Baysa and Thomas- Nakagawa failed to “make notification that officers were involved in a critical incident” and didn’t ensure that the body-worn cameras of the involved officers were promptly recovered and that the officers were promptly relieved and sequestered.

Both officers didn’t “conduct a thorough inquiry into a witness’s statement that the suspect vehicle was being pursued by police vehicles at the time of the motor vehicle collision,” and their lack of supervision of subordinate officers at the scene resulted “in an improper and/or incomplete investigation of the incident being conducted” and helped “investigating officers to conceal the police officers’ involvement in Makaha incident.”

Thomas-Nakagawa also used force “against a male at the scene and did not document it in an incident report form.”

Officer Fetia Solomon is grieving a three-day suspension she received for her role in the Makaha case.

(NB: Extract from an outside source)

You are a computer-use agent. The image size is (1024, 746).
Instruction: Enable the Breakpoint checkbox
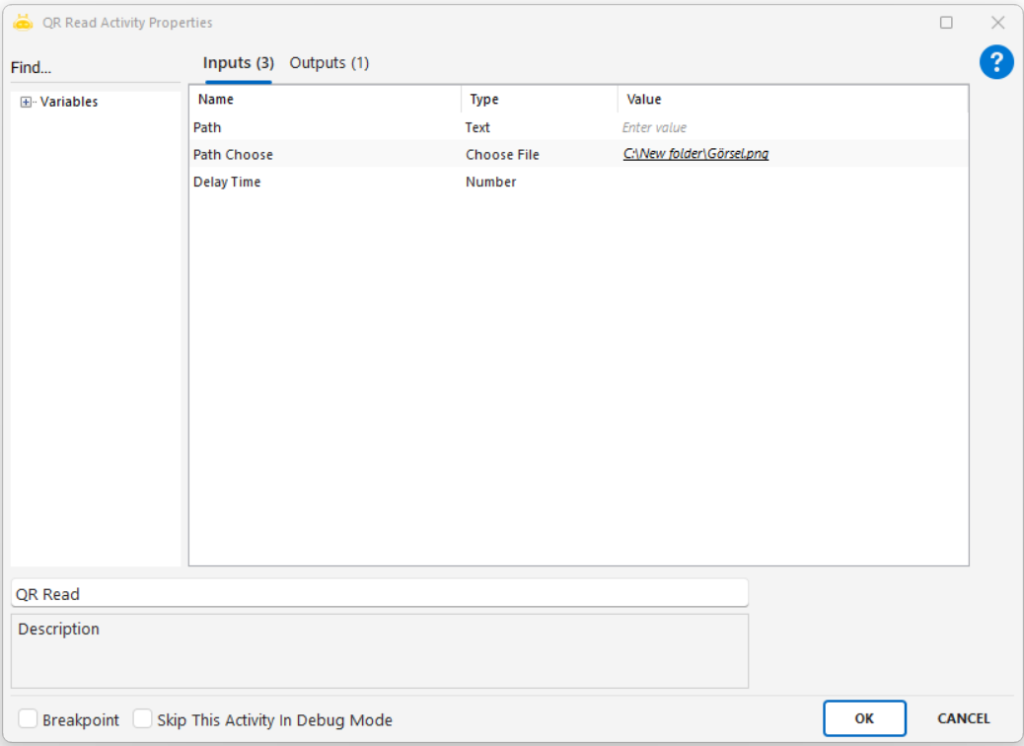tap(29, 719)
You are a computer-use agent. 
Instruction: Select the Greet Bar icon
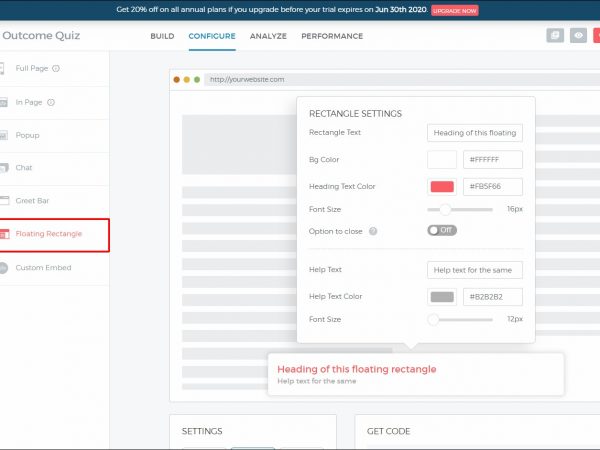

Solomon didn’t tell “supervisors and investigators at the scene that a witness was alleging police involvement in the crash that happened after the police pursuit.”

Solomon also didn’t get a “complete and thorough statement from the witness and failed to document the witness’s statement and/or contact information in her submitted police report.”

Solomon also submitted a collision report that left out the officers’ involvement, and she covered her body-worn camera to hide an encounter with a witness.

Solomon also “concealed the police officers’ involvement in the pursuit and the officers’ involvement in fleeing from the scene.”